### Stated task
Please print the following lines from the listing exactly as they appear, starting at the line that contains "Given: Open the Correctness axis dropdown" and ending after the line that contains "click(15, 76)".

[Data items]
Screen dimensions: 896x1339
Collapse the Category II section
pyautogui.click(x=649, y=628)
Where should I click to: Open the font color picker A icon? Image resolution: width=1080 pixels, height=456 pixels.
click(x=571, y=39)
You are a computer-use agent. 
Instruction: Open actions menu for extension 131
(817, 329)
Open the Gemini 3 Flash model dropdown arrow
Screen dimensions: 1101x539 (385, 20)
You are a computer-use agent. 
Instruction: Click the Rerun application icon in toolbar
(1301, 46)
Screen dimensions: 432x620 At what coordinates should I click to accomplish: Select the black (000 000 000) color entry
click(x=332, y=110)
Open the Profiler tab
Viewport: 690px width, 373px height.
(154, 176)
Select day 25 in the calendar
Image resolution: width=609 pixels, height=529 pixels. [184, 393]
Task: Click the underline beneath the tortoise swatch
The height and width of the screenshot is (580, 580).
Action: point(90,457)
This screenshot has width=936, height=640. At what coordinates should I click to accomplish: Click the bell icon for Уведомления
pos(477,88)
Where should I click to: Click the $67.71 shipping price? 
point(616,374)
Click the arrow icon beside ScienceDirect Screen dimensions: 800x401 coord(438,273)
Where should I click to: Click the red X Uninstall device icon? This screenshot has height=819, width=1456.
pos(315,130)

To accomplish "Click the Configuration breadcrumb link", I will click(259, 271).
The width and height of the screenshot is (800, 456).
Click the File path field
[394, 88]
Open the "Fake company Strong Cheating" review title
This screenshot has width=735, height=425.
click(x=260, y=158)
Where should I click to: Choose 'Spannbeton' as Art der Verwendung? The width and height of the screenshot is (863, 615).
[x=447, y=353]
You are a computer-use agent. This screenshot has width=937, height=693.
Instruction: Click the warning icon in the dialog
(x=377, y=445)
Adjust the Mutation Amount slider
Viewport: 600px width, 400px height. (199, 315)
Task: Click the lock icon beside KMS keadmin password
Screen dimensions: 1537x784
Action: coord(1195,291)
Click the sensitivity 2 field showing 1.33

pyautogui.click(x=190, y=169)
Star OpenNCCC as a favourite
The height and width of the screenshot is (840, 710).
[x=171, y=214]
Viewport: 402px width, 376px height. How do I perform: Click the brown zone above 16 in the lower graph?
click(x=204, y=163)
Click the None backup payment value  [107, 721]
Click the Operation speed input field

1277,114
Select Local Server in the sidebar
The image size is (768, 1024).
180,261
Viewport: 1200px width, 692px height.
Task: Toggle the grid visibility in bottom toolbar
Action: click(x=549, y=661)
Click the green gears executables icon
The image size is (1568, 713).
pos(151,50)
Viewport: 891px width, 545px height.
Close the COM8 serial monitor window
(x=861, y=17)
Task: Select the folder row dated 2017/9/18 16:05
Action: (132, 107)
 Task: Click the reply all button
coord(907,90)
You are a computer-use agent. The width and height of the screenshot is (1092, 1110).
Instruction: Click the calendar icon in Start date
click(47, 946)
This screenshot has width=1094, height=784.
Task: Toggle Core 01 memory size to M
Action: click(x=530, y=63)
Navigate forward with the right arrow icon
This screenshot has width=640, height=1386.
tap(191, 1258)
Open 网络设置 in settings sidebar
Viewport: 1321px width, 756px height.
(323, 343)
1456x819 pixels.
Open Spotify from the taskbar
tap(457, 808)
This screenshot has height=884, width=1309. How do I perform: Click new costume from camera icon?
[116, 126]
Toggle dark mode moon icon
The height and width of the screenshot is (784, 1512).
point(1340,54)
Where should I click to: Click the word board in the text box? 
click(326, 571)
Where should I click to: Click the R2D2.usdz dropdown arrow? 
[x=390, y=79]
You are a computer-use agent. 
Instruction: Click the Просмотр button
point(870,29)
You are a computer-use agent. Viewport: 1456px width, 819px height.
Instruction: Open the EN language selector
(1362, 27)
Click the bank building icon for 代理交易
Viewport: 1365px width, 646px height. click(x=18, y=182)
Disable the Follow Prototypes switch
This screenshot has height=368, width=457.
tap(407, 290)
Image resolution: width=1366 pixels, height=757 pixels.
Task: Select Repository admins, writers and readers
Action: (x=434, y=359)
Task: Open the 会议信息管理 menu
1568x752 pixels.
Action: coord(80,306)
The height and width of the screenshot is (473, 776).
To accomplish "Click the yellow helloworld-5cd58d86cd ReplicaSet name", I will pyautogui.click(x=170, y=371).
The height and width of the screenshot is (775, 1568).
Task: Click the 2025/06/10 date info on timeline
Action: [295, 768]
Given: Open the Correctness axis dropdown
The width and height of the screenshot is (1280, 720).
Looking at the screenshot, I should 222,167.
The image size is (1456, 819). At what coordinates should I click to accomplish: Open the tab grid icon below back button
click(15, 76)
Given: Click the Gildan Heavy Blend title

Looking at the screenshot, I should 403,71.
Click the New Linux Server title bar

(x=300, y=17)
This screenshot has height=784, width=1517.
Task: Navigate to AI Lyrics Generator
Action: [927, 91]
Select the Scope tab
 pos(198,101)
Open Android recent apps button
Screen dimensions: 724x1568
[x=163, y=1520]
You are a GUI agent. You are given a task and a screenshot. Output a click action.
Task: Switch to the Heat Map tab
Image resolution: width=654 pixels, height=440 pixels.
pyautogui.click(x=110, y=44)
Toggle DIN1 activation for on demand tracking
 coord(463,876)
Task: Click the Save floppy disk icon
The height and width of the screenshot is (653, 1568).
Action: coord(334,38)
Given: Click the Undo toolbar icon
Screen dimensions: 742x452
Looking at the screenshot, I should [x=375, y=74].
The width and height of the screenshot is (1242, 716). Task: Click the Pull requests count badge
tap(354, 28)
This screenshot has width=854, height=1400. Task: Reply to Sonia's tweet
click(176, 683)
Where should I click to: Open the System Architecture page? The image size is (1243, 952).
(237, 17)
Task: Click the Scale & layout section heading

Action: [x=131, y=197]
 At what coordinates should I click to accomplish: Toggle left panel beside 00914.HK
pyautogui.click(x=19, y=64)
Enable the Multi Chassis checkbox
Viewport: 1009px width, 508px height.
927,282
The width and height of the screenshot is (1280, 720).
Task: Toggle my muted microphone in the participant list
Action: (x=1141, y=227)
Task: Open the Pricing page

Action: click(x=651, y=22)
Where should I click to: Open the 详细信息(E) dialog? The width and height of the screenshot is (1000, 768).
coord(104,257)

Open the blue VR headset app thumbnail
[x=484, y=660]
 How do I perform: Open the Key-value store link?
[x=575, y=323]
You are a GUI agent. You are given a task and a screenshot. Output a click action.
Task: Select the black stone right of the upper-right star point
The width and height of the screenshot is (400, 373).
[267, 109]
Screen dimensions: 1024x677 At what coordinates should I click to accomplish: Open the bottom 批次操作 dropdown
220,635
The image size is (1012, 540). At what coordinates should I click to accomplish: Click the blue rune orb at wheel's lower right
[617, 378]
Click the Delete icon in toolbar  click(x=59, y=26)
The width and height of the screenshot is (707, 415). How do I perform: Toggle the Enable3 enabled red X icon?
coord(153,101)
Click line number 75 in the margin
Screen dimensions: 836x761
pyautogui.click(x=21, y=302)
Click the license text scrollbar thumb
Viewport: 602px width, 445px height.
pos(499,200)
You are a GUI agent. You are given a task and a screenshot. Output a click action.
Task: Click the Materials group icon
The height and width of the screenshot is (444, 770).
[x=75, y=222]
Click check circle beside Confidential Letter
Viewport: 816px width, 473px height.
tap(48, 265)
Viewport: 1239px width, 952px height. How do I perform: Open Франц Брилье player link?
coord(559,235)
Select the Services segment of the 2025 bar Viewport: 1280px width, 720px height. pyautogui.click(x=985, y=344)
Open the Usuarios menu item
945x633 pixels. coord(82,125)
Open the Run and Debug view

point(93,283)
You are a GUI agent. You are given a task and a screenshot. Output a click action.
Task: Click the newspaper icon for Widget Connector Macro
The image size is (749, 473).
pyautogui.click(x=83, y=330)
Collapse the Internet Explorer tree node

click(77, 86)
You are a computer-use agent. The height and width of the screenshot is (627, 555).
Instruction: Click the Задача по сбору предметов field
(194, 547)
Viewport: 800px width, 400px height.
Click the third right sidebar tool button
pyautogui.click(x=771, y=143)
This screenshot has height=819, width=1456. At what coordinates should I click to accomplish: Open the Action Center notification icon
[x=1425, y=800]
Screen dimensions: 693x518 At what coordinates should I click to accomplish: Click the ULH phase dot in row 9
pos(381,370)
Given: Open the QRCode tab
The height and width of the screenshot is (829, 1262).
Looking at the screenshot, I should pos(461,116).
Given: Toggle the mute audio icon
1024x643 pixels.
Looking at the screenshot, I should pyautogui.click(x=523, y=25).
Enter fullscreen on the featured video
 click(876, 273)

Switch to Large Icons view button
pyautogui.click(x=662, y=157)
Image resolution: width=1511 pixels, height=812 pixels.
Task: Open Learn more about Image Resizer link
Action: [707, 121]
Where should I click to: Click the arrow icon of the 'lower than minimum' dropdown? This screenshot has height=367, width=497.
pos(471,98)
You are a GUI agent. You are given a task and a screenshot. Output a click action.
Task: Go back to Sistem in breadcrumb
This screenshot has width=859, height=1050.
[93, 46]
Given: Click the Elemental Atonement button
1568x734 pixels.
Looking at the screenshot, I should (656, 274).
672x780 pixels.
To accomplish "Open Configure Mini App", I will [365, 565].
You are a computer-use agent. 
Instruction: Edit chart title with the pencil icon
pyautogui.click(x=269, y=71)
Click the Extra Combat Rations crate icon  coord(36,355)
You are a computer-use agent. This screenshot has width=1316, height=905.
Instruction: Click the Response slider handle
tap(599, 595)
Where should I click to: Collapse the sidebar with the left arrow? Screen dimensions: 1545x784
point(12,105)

### Solution
Given: Open the Correctness axis dropdown
The width and height of the screenshot is (1280, 720).
Looking at the screenshot, I should 222,167.
The image size is (1456, 819). At what coordinates should I click to accomplish: Open the tab grid icon below back button
click(15, 76)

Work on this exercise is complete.